North Korea is warning that it will continue to develop its nuclear program, but says it has not envisioned “a military measure like a nuclear test.”
The North Korean Central news Agency quoted a Foreign Ministry spokesman on Tuesday as saying “the North did not have a plan for a nuclear test from the beginning, because it sought to launch a scientific and technical satellite.” The spokesman also said “the road toward a peaceful resolution of the nuclear issue on the Korean peninsula through dialogue and negotiation still exists.”
Pyongyang's statement follows weeks of Western warnings that suggest the North was preparing its third underground nuclear test since 2006. However, Western diplomatic and intelligence sources said late last month that satellite imagery from the suspected launch site in the North did not yet show the presence of equipment necessary to conduct such a test.
Pyongyang's statement came after the Group of Eight world leaders issued a declaration Monday warning of more sanctions against the North if it continues to threaten the stability of the region.
North Korea was the target of widespread international condemnation following a failed rocket launch last month. The United Nations and a host of Western governments accused Pyongyang of using the satellite launch as a pretext for long-range missile testing prohibited under U.N. sanctions.

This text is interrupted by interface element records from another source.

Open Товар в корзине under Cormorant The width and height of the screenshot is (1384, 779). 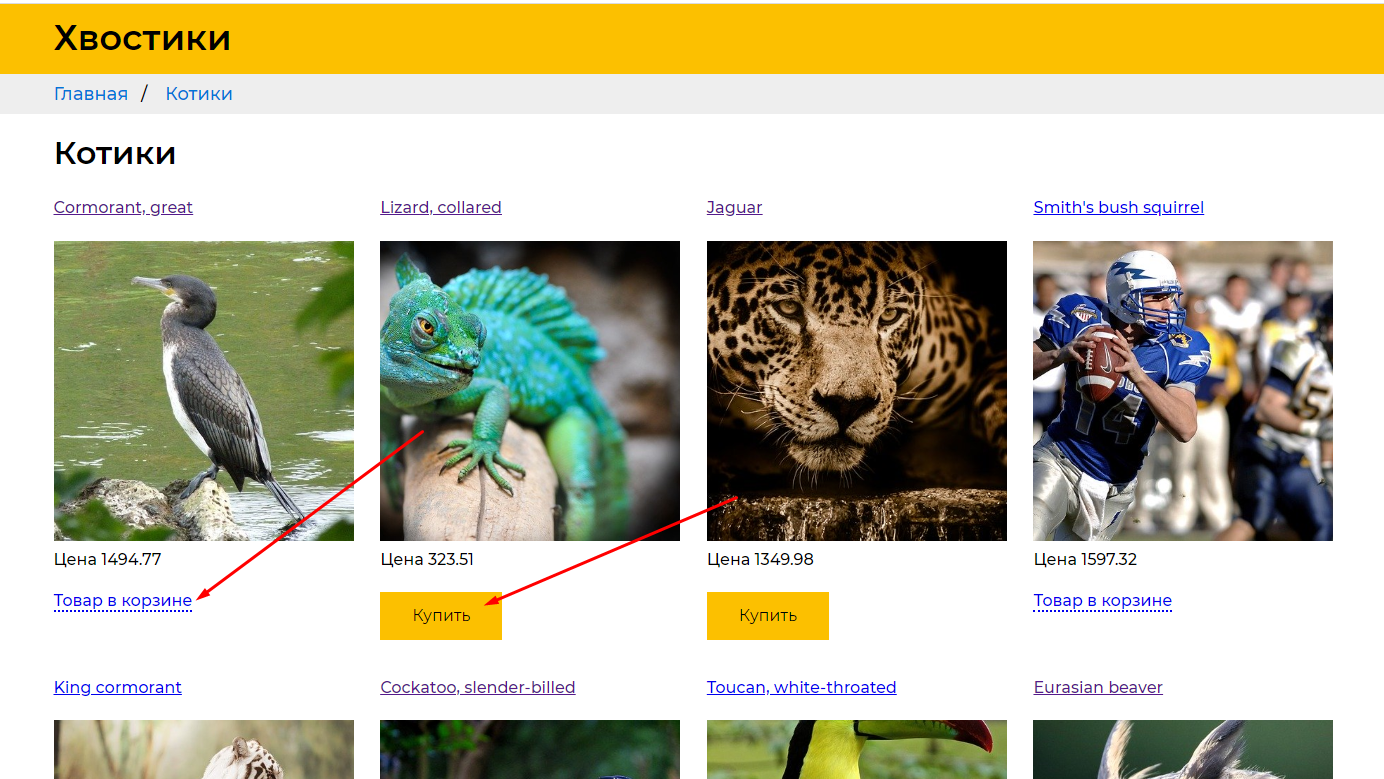[123, 601]
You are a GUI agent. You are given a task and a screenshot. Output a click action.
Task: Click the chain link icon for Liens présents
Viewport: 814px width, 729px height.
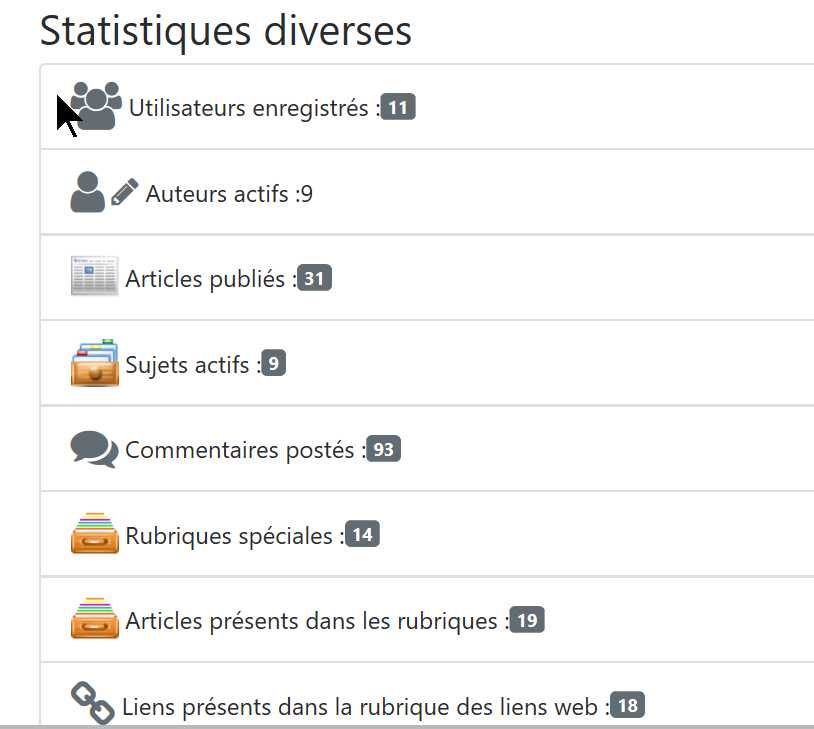[x=93, y=704]
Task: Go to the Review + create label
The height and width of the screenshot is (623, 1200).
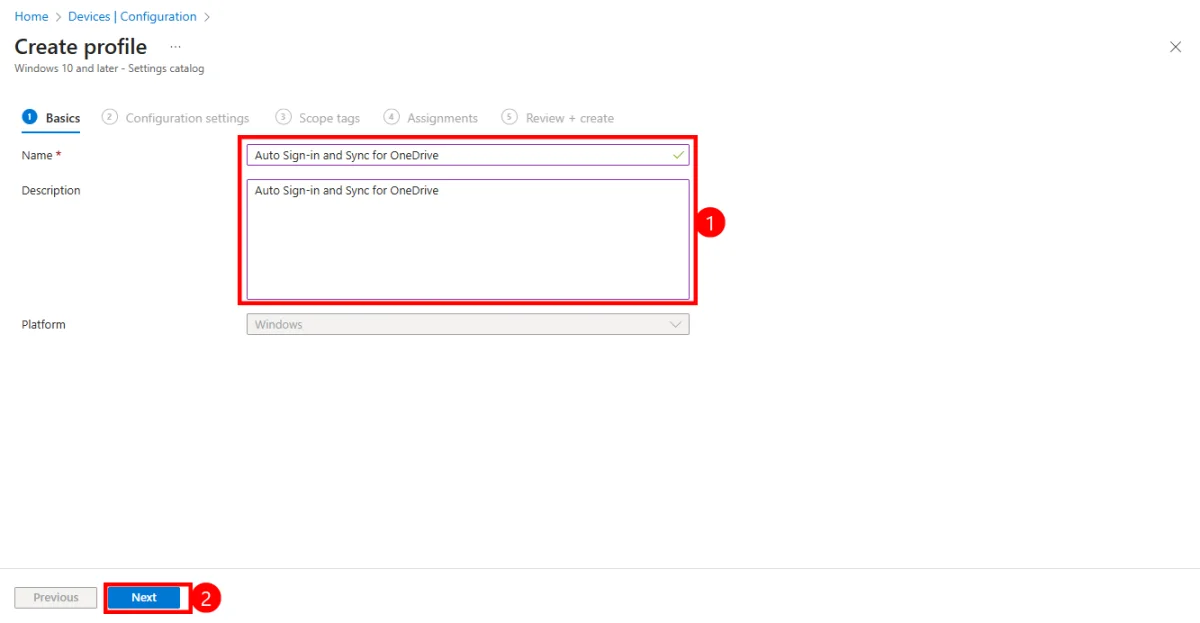Action: [569, 118]
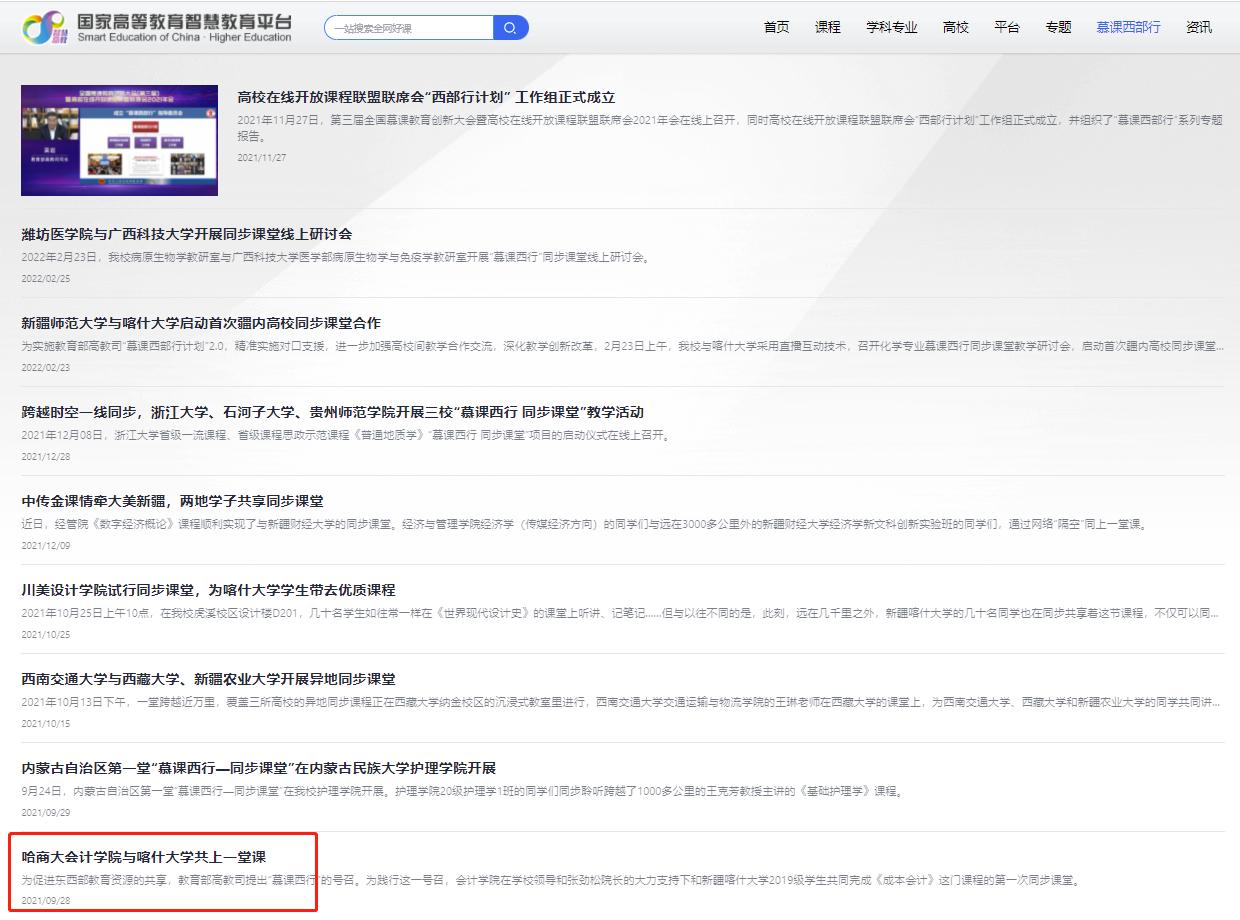The width and height of the screenshot is (1240, 920).
Task: Open the conference video thumbnail image
Action: (119, 140)
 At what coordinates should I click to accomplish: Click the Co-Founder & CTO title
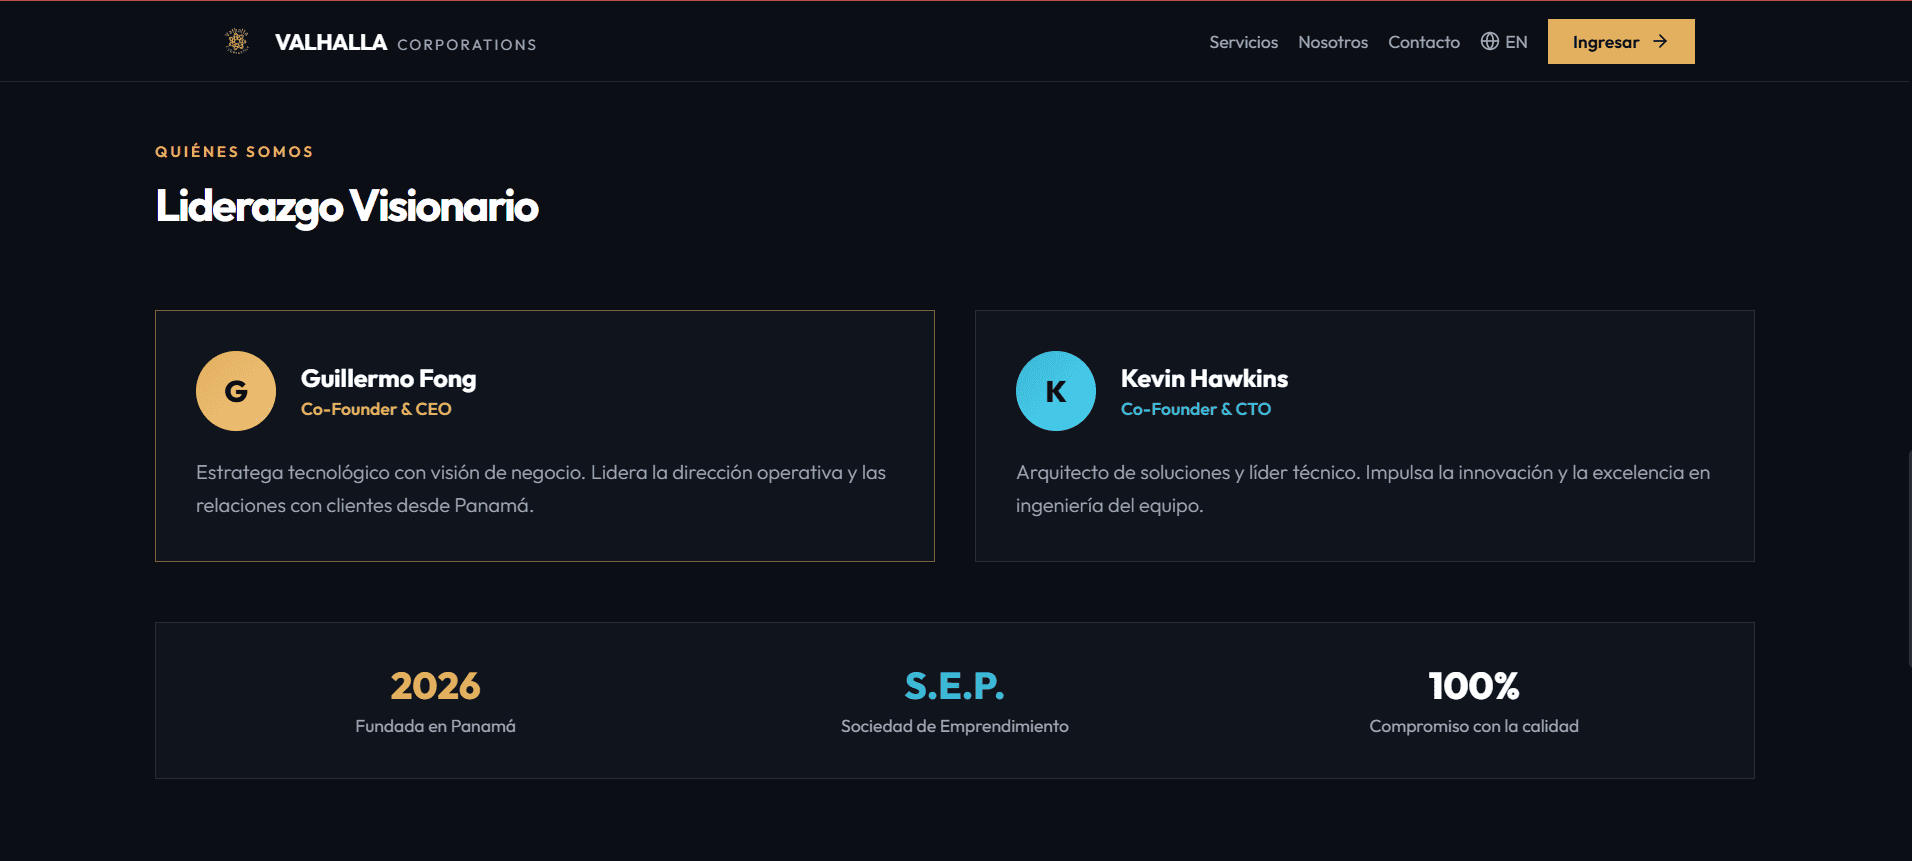[1196, 409]
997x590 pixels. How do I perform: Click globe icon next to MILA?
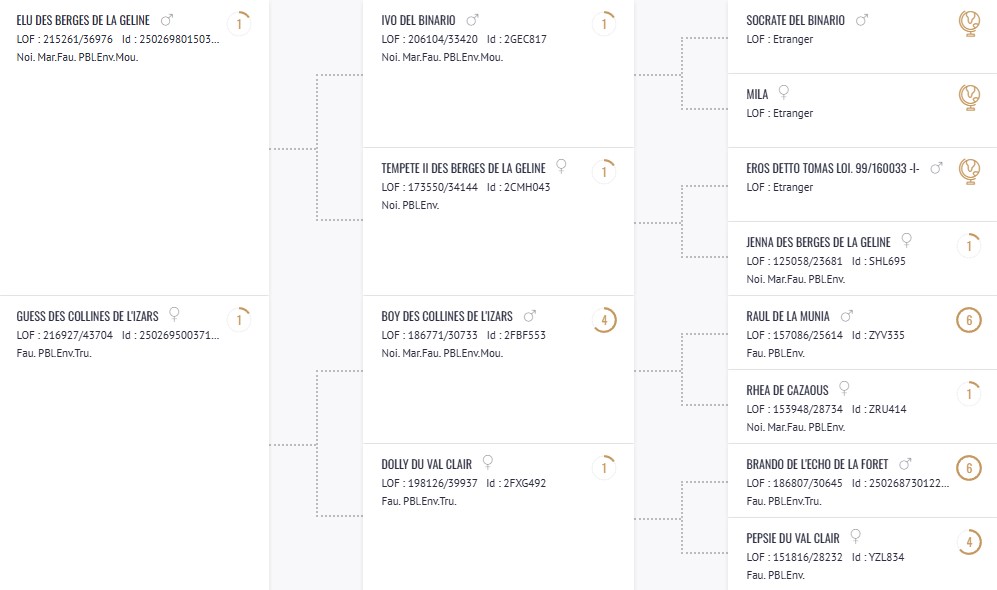968,97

Weeks after North Korean launch plans were announced in March, South Korea quoted an unidentified intelligence source as saying the North appeared to be preparing for a new weapons test. The source said satellite imagery showed workers digging what appeared to be a new tunnel at the Punggye-ri site. Pyongyang conducted both previous nuclear tests at that site — the first in 2006 and again in 2009.
Tuesday's North Korean statement also said it was preparing unspecified “countermeasures” to respond to the United States, but it did not elaborate.